The New GSE's - GS, MS, JPM, C

Discussion in 'Economics' started by MarketMasher, Jun 8, 2011.

  1. achilles28


    The truth is, the US economy is so weak, and the recovery so fragile, that any large bankruptcy will collapse this shaky house of cards. Fundamentally, the US is much, much weaker than we're led to believe.

  2. I agree with him. They gave the banks the power, now the banks have the ability to throw the 'bank failure' card around which would be severe.

    I think jamie dimon's little tout is misunderstood. He's looking out for himself and his company. The bankers are complaining about the new rules when theres a simple solution; break up all the big banks into much smaller operations, Ibanks should not be commercial banks anyway. Separate their trading operations, Ibanking, commercial/mortgages, and it will help out with competition from regional banks as well. By doing this they will be smaller therefore won't have the same strict cap requirements as they would now, so they'll be allowed to lend more (since that was a point dimon made even though banks aren't lending sh!t), and that removes too big to fail from the picture which would help out investor confidence.

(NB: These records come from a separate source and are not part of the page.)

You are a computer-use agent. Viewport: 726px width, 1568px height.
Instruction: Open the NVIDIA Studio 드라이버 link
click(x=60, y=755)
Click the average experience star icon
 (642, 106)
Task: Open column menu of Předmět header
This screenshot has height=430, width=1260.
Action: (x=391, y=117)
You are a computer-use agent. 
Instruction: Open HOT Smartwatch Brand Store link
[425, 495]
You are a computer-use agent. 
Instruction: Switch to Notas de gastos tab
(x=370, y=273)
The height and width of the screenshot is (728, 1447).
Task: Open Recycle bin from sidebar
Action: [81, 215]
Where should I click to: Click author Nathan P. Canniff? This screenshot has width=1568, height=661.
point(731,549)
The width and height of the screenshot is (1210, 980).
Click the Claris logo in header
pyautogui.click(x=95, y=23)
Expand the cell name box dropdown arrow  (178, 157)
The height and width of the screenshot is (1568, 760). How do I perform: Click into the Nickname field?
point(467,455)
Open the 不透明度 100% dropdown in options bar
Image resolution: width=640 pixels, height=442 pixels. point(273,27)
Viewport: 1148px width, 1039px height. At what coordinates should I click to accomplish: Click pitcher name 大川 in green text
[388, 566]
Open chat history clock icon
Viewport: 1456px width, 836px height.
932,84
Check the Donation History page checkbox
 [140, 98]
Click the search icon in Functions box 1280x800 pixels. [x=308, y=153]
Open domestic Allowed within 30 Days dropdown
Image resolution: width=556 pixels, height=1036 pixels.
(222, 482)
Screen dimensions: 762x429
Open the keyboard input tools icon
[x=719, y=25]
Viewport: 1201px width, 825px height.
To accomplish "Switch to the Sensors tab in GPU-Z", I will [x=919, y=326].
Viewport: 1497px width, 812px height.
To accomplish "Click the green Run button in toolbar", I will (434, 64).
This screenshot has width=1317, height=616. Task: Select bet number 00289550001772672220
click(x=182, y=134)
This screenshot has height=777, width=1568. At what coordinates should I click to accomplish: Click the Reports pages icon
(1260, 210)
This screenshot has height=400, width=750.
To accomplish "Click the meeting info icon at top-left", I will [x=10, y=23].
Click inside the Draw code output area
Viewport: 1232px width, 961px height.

    But I guess congress just isn't smart enough to realize what's right in front of them.
  3. jprad


    The Congress and the Senate know full well. They also know who funds their re-election campaigns.
  4. zdreg


    why do you think it has to a large bankruptcy? it could be a small bankruptcy or rise in interest rates could cause a collapse.
  5. achilles28


    Sure, a 200 basis point rise in rates could do it. I doubt a small bankruptcy. Although, a small terror attack would work. A big earthquake etc.
  6. achilles28


    Holy fuck. Look at the euro
  7. zdreg


    it is impossible to tell. a small bank failure in jittery times could start a run on banks. a tax increase could frighten people etc.
  8. he truth is, the US economy is so weak, and the recovery so fragile,

    Unemployment numbers above 400k again.
    ISM numbers are very weak in Eastern Part of the country.
  9. achilles28


    It's hard to predict market psychology when the Government is prepared to make every depositor whole at the expense of the taxpayer. The FED is more than capable of backdoor nationalization, even in the case of massive failures, to stave off a run, as we have seen. At that point, it becomes more a dollar problem, rather than a liquidity one. Which is how I think all this will play out.